The authors do not bother to remark on something which caught my eye: the Wechsler Intelligence Scale for Children shows a lot of heterogeneity on Full Scale IQ, Verbal IQ and Perceptual Reasoning IQ. The Multidimensional Aptitude Battery and Intelligence Structure tests also show a fair amount of heterogeneity, compared with none for the Raven test. Of course, Richard Lynn might argue that the children’s scale does not prove anything, but that the adult form (not used here) would do so.
The authors conclude: The random and non-replicable pattern of differences observed in the current research seems to support the conclusion that any sex mean or variance differences are likely spurious and the result of sampling or measurement errors than substantive and stable effects. This conclusion is supported for both general intelligence and second-level (more specific) abilities (e.g. performance vs. reasoning, verbal vs. performance, fluid vs. crystallized).

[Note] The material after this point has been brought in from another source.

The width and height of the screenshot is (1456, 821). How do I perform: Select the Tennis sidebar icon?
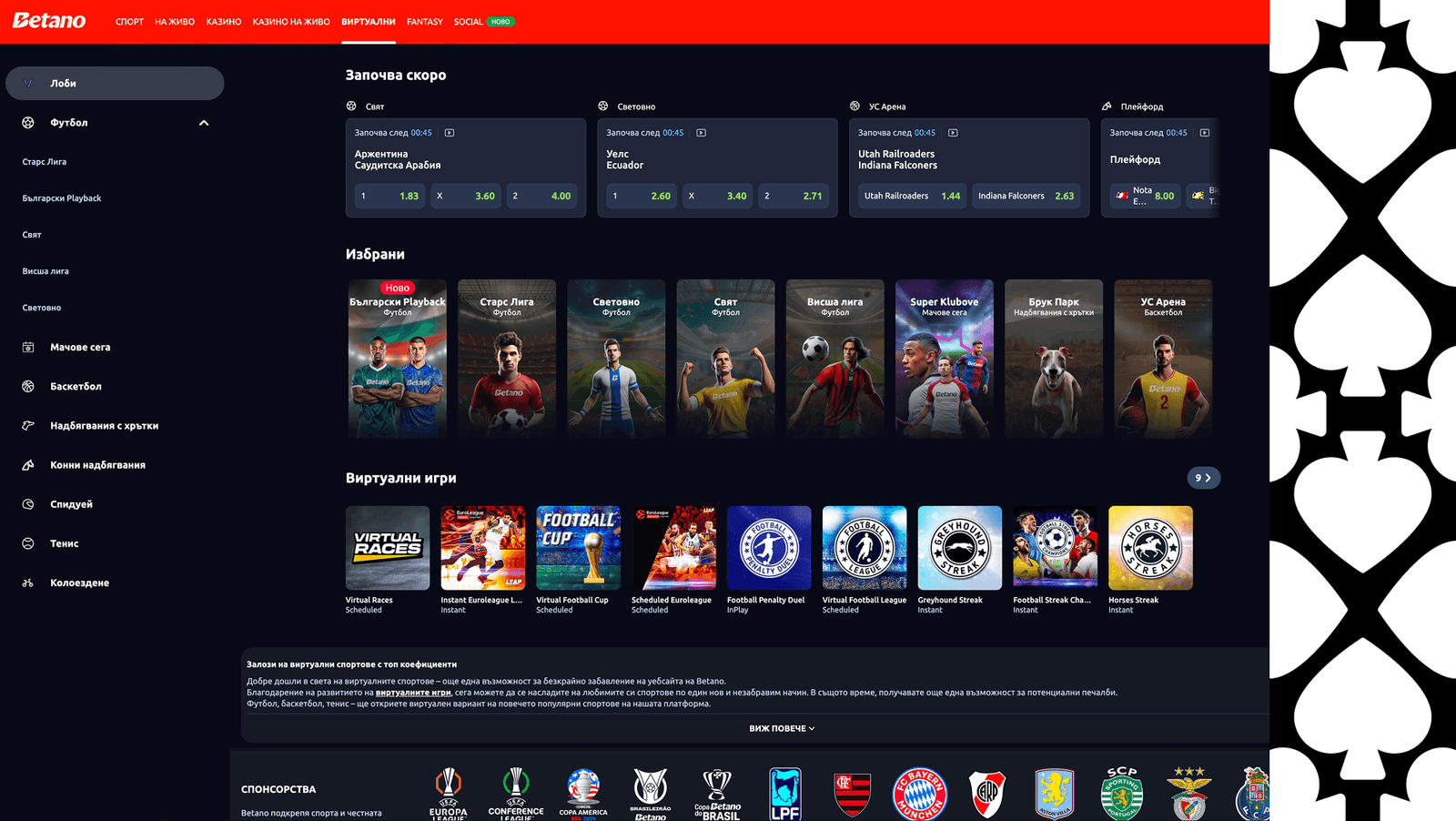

Cautiously, they admit: The current study has a number of limitations. First, even though all the 6 samples on which we report data are carefully selected nationally representative samples, they are not comparable in volume to some of the samples on which data was reported in other studies, such as Deary et al. (2003), or Lohman and Lakin (2009). Therefore, while they make an important contribution for an understudied culture, they may only have a limited impact on the international state of knowledge. Second, some of the tests used in the current research were developed to be as sex neutral as possible. At least for the WISC-IV and SON-R, item bias was examined both by trained judges and through item analysis, and the GAMA and MAB-II were developed with the clear objective of minimizing adverse impact by gender. This may have affected the results and contributed to our null effect conclusion.
My comment: “sex neutral” sound impeccable, but the general drift of test construction is towards sex difference suppression.
Their final word: Research on group differences in intelligence is a politically charged topic with important societal consequences. Therefore, we strongly encourage researchers examining group differences in intelligence to pay close attention to the quality of the samples used and make efforts for increasing their representativeness.
In fact, I think the authors have done very well. They have set out results from many intelligence tests, not just one, on a good national sample. No, it is not the whole nation, as with the Scottish data. No, there was not a meta-analysis of the adult data separately (though it probably would not come up with much), but overall it certainly gives pause to the acceptance of the sex difference findings in other work.
Is it all down Romania, and some special sex-difference-annulling culture, as so sedulously sought by some people? Has Romania achieved what the Nordics strived for but could not attain? Although I believe in exceptional countries, as an outside observer I cannot find anything in Romania’s long and rich history which leads me to believe that sex differences were deliberately diminished. However, Romanian readers are invited to send me further and better particulars.